Material provided:
--- START ---

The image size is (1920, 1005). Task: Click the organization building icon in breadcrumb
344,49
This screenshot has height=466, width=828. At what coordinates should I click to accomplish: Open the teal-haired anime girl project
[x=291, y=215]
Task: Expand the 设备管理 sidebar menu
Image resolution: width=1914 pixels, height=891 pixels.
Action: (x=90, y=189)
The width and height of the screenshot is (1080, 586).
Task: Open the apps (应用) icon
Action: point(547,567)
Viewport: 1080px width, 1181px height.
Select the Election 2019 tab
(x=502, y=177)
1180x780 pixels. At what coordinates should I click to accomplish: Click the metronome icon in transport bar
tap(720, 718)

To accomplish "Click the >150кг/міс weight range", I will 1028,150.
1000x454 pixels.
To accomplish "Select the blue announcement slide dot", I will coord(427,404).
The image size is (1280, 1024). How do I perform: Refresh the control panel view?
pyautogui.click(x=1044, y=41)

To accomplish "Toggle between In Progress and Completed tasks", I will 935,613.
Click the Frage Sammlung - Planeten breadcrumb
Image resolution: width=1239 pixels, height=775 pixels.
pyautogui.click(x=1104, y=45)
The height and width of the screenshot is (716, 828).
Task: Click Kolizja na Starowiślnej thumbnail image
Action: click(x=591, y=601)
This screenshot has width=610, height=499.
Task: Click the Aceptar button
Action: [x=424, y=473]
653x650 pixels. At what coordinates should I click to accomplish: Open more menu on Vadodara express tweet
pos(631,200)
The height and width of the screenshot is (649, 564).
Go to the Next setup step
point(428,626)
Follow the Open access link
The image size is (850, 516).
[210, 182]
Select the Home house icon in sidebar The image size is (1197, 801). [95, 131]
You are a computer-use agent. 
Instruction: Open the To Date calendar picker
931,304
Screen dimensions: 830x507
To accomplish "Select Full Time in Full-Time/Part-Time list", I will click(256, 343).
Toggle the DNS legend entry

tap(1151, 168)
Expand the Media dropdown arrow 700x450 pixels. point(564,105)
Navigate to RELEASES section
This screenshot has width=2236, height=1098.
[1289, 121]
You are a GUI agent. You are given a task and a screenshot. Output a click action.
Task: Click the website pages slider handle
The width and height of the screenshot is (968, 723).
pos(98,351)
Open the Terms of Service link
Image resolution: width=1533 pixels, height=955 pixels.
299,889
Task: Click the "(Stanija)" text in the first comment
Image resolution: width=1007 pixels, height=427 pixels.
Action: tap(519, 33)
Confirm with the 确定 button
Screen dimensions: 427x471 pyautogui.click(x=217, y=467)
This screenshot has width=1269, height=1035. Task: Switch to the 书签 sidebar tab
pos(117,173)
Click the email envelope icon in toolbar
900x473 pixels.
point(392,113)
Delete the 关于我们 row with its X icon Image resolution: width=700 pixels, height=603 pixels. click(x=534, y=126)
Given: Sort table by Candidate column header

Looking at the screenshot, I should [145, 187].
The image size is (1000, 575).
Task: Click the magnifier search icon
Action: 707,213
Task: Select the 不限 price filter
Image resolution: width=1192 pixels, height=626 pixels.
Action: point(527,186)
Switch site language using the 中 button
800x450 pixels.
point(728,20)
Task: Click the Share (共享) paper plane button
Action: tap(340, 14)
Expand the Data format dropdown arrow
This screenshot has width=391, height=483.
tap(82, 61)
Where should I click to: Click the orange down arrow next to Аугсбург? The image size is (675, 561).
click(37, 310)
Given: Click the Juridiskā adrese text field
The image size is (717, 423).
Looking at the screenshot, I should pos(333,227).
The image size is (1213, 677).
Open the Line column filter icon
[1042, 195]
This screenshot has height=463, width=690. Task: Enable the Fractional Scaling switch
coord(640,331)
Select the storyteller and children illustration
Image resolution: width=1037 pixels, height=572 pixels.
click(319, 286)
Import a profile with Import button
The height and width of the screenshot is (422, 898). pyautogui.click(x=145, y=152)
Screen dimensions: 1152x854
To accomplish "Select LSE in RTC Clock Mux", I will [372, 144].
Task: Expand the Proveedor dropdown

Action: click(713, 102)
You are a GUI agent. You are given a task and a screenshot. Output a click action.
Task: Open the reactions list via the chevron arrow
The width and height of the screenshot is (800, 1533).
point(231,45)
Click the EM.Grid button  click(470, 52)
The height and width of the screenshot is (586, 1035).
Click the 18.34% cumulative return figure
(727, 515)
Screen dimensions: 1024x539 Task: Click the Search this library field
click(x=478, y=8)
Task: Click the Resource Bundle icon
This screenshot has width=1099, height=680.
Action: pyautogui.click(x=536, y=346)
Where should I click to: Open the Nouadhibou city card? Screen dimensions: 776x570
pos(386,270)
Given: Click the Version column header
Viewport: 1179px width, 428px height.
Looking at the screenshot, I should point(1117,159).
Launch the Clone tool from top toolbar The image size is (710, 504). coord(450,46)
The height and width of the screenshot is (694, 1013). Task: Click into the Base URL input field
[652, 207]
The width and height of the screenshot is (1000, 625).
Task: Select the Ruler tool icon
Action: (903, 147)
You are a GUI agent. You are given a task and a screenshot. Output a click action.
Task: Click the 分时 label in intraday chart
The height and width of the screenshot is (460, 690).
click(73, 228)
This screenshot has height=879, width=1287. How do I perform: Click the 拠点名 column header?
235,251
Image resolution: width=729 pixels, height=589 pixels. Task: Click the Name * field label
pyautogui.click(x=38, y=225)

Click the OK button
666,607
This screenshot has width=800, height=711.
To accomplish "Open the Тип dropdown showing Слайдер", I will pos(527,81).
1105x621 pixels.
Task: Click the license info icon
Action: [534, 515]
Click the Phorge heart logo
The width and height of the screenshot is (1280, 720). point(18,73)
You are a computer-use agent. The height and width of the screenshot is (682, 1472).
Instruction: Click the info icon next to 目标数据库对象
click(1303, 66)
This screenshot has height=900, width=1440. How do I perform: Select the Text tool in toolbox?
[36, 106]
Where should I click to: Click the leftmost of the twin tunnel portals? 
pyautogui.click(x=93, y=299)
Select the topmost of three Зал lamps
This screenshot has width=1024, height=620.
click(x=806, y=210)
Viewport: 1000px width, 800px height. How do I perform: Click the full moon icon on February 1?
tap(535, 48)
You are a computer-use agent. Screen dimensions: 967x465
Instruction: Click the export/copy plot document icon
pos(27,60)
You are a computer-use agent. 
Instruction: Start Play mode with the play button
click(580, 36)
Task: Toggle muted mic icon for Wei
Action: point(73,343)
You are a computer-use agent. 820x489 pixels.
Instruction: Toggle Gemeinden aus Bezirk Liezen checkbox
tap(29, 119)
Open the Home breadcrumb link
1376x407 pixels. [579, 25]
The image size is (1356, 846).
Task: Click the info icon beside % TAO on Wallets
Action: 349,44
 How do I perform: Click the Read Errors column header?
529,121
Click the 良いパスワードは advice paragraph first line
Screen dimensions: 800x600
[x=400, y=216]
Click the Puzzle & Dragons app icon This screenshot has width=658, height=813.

--- END ---

The problem: In the records, locate each line holding the string "first" and copy it.

Exercise solution:
Task: Click the "(Stanija)" text in the first comment
Click the 良いパスワードは advice paragraph first line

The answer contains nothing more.